Exercise objective
Can you repeat everything from "I want to click on bottom-y-tick-label: 30, so" down to "coordinates (779, 114)." with "image size" changed to "screenshot size" and nothing else altered?

Input data
^^^^

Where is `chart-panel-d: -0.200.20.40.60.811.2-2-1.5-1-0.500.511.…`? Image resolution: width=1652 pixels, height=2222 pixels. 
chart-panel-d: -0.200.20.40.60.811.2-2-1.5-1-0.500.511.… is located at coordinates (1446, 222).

^^^^

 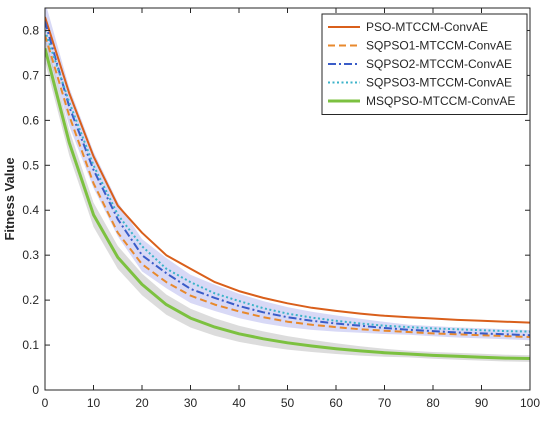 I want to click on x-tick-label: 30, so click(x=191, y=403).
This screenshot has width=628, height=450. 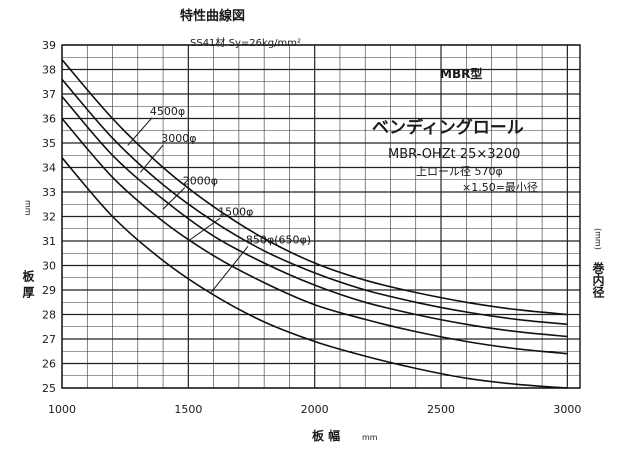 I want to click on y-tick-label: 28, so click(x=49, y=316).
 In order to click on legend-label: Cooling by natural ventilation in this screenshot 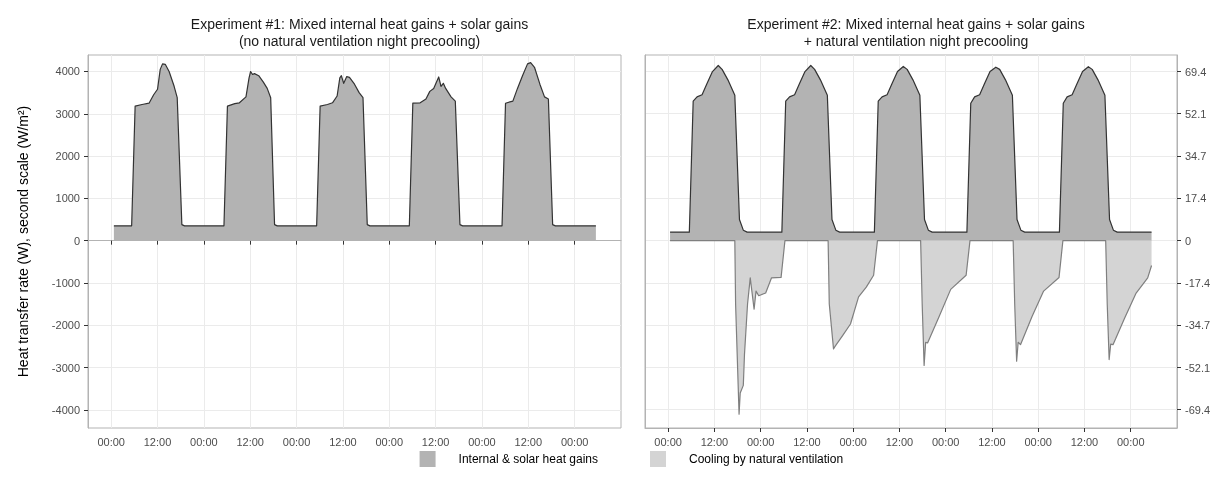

^^^^

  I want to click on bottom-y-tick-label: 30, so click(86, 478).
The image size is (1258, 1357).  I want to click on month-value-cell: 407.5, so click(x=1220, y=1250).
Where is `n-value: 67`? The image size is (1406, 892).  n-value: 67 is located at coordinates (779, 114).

^^^^

Solution for this exercise
  I want to click on bottom-y-tick-label: 30, so click(86, 478).
The screenshot size is (1258, 1357).  I want to click on month-value-cell: 407.5, so click(x=1220, y=1250).
Where is `n-value: 67`? The screenshot size is (1406, 892).  n-value: 67 is located at coordinates (779, 114).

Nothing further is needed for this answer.